Bilim Konseyi Üyesi Prof. Dr. Tevfik Özlü, “Mart ayında salgının yükselme periyodunda tespit edilen günlük 800 yeni olgu ile bugün tespit edilen günlük 800 olgu birebir değil. ‘Neden olay sayılarımız büsbütün düşmeden normalleşiyoruz?’ sorusunun bir karşılığı da burada, aslında” sözlerini kullandı.
Bilim Şurası Üyesi Prof. Dr. Tevfik Özlü, toplumsal medya hesabından açıklamalarda bulundu. Olağanlaşma sürecine değinen Özlü, hasta olan olaylarda görülen koronavirüsün niteliğinin değiştiğini vurgulayarak şu tabirleri kullandı;
*Salgının başlarında yalnızca semptomu olan şahıslara test yapıyorduk. Hasebiyle müspet olan günlük olay sayılarımızın tamamı hasta idi. Bunların %23’ünün hastaneye yatırılarak tedavisi gerekiyordu.

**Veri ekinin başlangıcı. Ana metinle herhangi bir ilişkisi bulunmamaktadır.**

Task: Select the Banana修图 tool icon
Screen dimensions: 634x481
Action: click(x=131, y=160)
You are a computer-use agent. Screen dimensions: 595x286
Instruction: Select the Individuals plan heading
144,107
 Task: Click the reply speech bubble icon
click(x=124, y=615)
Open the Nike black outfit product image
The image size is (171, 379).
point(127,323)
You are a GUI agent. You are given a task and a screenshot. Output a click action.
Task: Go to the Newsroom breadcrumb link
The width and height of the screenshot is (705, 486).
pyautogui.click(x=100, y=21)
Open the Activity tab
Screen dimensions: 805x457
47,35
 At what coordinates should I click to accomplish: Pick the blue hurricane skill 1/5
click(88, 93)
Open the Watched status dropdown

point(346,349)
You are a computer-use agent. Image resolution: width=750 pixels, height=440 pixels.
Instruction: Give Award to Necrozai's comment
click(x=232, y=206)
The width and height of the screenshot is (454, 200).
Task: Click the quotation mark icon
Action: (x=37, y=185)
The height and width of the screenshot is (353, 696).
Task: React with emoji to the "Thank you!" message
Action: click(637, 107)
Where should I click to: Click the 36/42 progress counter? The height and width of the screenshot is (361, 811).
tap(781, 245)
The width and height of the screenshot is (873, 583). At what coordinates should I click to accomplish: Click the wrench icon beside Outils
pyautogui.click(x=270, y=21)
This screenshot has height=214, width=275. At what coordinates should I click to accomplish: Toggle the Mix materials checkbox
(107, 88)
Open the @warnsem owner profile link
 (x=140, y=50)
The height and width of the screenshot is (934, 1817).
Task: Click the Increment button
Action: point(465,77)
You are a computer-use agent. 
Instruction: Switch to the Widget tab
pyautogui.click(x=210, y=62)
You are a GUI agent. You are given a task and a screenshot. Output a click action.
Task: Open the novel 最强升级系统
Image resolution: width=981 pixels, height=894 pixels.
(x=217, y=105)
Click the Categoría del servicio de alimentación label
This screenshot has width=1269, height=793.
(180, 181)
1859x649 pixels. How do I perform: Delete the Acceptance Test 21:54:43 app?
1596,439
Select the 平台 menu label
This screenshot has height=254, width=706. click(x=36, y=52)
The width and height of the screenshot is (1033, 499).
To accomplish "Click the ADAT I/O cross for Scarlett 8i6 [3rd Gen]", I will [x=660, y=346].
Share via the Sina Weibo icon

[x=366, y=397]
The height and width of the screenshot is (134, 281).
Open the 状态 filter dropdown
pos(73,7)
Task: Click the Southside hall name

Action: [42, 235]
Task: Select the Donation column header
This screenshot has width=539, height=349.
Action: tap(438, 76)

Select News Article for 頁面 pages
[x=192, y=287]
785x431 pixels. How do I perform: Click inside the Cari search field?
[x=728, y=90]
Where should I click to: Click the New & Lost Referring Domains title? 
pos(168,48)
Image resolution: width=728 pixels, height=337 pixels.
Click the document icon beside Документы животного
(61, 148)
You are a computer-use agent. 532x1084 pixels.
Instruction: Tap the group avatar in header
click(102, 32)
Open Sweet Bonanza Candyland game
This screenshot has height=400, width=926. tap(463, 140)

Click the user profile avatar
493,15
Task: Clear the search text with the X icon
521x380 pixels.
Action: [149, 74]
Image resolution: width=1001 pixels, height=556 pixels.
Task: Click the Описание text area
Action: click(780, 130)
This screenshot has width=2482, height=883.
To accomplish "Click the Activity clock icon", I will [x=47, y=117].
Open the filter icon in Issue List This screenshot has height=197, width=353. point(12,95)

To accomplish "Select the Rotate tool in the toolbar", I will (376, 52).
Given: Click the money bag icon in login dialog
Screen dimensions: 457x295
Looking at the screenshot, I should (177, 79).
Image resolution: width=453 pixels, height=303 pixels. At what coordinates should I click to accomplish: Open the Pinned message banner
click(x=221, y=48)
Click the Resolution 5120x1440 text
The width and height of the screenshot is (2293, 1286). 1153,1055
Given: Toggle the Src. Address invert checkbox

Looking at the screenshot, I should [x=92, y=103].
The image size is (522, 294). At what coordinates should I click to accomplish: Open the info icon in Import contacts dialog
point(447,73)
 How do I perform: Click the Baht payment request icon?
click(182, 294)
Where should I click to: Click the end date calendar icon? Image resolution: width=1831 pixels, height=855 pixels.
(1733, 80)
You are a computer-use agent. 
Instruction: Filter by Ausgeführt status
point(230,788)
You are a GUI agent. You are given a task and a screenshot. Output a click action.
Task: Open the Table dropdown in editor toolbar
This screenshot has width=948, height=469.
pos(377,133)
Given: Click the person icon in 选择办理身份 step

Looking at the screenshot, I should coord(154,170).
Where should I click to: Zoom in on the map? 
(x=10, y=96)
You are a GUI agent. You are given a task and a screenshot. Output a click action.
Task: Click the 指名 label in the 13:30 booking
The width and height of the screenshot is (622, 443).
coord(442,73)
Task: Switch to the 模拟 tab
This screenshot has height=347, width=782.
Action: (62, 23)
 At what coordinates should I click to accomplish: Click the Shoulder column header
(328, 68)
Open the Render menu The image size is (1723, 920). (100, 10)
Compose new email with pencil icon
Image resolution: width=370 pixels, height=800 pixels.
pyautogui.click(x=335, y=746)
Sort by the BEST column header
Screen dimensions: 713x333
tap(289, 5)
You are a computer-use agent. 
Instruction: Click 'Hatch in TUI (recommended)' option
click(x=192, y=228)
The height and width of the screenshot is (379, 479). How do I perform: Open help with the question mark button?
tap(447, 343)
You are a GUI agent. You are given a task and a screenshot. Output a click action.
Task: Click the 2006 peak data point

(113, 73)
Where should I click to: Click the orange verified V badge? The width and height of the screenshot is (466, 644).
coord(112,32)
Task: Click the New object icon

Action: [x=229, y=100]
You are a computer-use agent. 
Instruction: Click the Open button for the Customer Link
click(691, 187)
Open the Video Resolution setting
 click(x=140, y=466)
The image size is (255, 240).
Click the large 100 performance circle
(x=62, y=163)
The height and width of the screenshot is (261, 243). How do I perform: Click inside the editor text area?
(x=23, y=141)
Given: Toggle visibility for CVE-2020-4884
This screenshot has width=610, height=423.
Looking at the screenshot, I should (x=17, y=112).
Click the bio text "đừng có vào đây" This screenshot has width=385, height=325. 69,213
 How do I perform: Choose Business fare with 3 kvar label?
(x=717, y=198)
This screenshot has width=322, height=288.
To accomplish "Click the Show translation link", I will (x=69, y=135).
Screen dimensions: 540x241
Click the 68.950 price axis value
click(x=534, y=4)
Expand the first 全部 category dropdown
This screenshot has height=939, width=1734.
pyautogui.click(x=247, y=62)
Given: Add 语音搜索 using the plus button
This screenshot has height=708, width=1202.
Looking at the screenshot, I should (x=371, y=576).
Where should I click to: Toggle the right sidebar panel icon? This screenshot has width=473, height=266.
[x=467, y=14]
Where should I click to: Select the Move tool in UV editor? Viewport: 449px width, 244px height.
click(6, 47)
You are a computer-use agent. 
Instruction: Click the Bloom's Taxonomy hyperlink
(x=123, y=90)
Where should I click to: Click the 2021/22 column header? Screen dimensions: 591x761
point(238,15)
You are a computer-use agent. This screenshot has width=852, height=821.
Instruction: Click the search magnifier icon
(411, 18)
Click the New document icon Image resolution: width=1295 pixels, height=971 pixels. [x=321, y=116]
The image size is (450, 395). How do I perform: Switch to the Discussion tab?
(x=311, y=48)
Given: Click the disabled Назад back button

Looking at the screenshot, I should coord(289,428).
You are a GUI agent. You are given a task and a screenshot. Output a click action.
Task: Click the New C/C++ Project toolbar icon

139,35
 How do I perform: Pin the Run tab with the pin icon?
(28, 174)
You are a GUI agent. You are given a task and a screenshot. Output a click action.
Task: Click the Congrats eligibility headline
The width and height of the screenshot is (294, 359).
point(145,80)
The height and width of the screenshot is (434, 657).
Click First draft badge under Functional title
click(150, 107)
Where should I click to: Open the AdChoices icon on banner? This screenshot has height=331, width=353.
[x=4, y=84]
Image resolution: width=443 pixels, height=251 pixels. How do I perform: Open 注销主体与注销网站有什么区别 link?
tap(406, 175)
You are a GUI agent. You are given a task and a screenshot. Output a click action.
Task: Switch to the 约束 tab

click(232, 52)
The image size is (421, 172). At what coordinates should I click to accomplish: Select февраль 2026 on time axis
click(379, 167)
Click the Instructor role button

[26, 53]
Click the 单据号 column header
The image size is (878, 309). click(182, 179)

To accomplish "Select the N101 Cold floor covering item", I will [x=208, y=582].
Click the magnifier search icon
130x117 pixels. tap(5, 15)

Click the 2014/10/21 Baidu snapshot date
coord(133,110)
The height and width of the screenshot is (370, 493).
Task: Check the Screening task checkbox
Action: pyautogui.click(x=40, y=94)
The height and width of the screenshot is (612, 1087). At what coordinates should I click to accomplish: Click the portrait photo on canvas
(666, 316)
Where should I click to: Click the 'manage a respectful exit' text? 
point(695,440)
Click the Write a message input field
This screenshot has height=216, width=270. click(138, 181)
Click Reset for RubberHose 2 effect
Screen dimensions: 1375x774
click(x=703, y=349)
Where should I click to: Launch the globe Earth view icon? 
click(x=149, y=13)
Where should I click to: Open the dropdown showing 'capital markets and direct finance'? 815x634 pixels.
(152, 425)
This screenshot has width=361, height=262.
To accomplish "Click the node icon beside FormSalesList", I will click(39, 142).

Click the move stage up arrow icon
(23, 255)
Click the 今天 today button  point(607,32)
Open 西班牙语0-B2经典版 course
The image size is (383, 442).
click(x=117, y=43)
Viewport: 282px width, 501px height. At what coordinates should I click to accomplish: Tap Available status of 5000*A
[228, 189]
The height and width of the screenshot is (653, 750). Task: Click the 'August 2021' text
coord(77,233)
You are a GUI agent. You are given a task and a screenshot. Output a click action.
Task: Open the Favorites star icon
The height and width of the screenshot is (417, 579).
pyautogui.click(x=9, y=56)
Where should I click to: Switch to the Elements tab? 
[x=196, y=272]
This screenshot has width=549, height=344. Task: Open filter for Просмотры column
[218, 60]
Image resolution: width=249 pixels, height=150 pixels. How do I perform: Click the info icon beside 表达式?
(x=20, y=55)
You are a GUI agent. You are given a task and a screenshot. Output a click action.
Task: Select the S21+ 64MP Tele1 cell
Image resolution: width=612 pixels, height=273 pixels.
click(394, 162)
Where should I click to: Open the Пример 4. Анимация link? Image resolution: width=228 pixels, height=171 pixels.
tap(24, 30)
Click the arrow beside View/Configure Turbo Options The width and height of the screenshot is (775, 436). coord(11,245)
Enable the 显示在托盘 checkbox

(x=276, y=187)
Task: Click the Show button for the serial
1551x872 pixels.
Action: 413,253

Meğer artık test yapılan bireylerin %96’sı asemptomatik bireyler ve olumlu olanların yalnızca %2,3’ünü hastanede tedavi ediyoruz.
*Bundan ötürü testi olumlu çıkan günden güne yeni olgu sayılarımız çok fazla düşmese de, ağır bakımda takip edilen ve yapay teneffüs aygıtına bağlanan hasta sayılarımız giderek azalıyor.
“ESKİSİ KADAR AĞIR HASTALIĞA NEDEN OLMUYOR”
*Bu, hastalığın artık daha hafif seyrettiği ve virüsün eskisi kadar ağır hastalığa neden olmadığı manasına geliyor. Ama bunu çabucak virüs mutasyon geçirdi, virülansı (hastalık yapma potansiyeli) azaldı manasına gelmeyebilir.
*Alınan önlemlerle ve yazın gelmesiyle virüsün bulaşının azalması, test sayımızın artması, asemptomatik şahıslara test yapmamız, 65 yaş üstünü düzgün korunmamız, erken ve faal tedavi yaklaşımımız bu sonucun elde edilmesinde tesirli olabilecek faktörler.
*Yani, mart ayında salgının yükselme devrinde tespit edilen günlük 800 yeni olgu ile bugün tespit edilen günlük 800 olgu tıpkı değil. “Neden olay sayılarımız büsbütün düşmeden normalleşiyoruz?” sorusunun bir karşılığı da burada, aslında.